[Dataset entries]

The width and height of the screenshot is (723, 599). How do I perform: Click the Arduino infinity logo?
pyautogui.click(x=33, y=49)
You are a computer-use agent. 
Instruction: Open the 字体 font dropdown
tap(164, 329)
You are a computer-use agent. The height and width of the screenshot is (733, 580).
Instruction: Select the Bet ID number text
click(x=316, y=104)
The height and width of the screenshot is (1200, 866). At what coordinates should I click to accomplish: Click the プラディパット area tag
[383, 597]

---

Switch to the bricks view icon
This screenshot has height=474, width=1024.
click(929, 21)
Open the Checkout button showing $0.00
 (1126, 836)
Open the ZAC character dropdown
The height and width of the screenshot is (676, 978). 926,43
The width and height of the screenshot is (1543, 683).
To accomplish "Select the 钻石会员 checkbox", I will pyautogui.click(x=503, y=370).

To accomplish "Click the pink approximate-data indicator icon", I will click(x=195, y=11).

==

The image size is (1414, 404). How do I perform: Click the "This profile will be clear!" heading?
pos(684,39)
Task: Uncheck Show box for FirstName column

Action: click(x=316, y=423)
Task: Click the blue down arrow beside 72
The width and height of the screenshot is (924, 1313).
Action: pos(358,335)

■ **What the task requires**
For the entries above, state how many lines contain the word "computer". Provide the number by itself.

■ **Solution**
2